A second proposal would allow Kansans to declare an exemption from the vaccine mandate based on their sincerely held religious belief or a medical reason.
The bill would bar businesses from asking questions to determine the veracity of a claim about a sincerely held religious belief.
The legislation would allow anyone who was denied a religious waiver to bring a lawsuit in which they not only could recover actual damages, but they could collect their attorney’s fees as well.
“We’re not going to let the Biden administration force businesses to play God or doctor and determine whether a religious or medical exemption is valid or not. We’re going to trust individual Kansans,” Senate President Ty Masterson said.
Democratic Gov. Laura Kelly has publicly been noncommittal about calling a special session, although an email that went to Democratic House members said the governor opposed the special session.
Democratic lawmakers in the House were urged not to sign a petition because of opposition to the special session from the governor and Senate Democrats.
A spokesman from her office could not be reached for comment Thursday night. And the Democratic leadership offices in the House and Senate were mum.
If the House can get the 84 signatures it needs for a special session, it would be a marked turn of events from a month ago when a faction of conservative lawmakers came up well short of the two-thirds needed to call a special session.
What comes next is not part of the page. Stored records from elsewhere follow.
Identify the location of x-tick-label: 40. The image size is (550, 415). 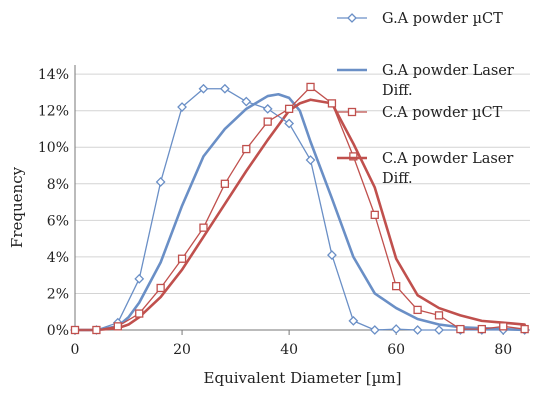
(289, 350).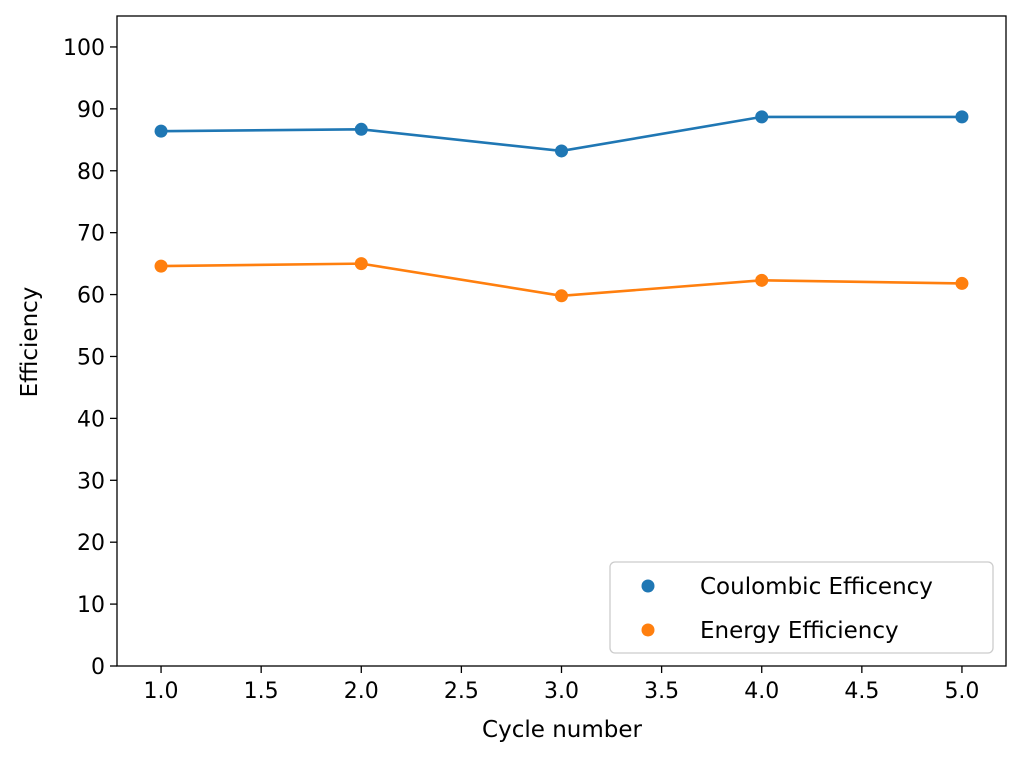 This screenshot has height=758, width=1024. I want to click on y-tick-label: 0, so click(98, 668).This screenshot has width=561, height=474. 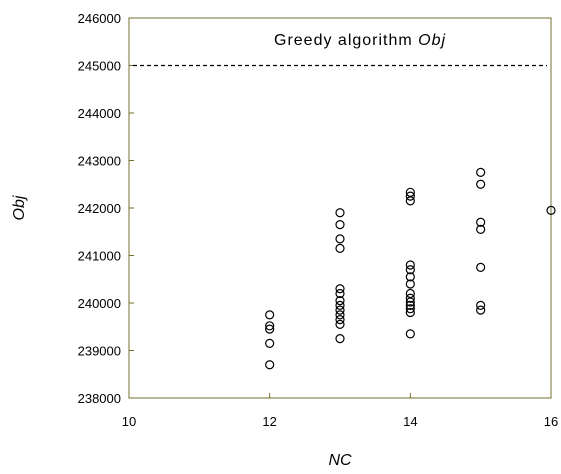 What do you see at coordinates (410, 422) in the screenshot?
I see `x-tick-label: 14` at bounding box center [410, 422]. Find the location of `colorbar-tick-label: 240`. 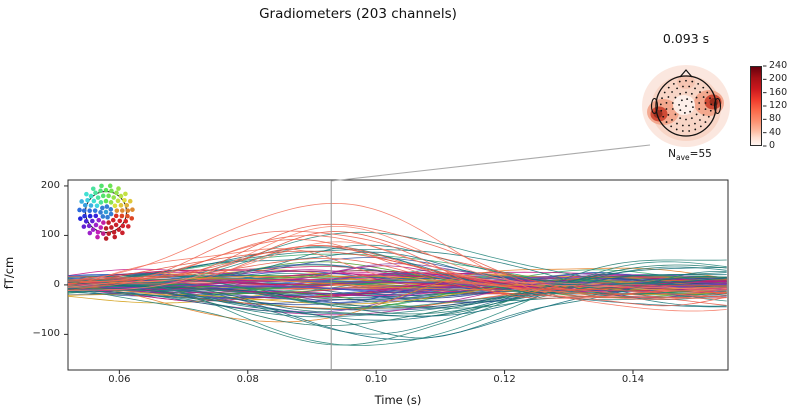

colorbar-tick-label: 240 is located at coordinates (778, 66).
Led by Rep. Tatum Lee and Sen. Alicia Straub, the group of Republican lawmakers collected 19 signatures calling for a special session, but they didn’t have the support of Republican leadership in the House or the Senate.
Kansas could be at least the fifth state to address COVID-19 health mandates during a special session.
Two other states – Wyoming and Tennessee – have already held special sessions addressing COVID-19 health mandates. Florida is holding a special session Nov. 15-19.
The Wyoming Legislature passed one bill that allocated $4 million to legally fight the federal vaccine mandate.
Wyoming lawmakers had 40 bills at the start of its special session and ended with one. The seven-day session was believed to have cost taxpayers $25,000 a day.
Tennessee wrapped up its special session on COVID-19 health mandates last weekend, passing several pieces of legislation that curtailed health restrictions.
Tennesse lawmakers passed bills that bar government agencies, schools and most private businesses from requiring COVID-19 vaccines or proof of vaccination.
Public universities in Tennessee can petition the state to keep mask and vaccine requirements if they can show they would lose federal funds.
A special session that was supposed to be for redistricting in Alabama included some COVID-19 bills, including one that passed that bars employers from firing a worker who refuses a vaccine and claims an exemption for religious or medical reasons.
Alabama lawmakers also passed a bill requiring parental consent for minors to get vaccinated against COVID-19.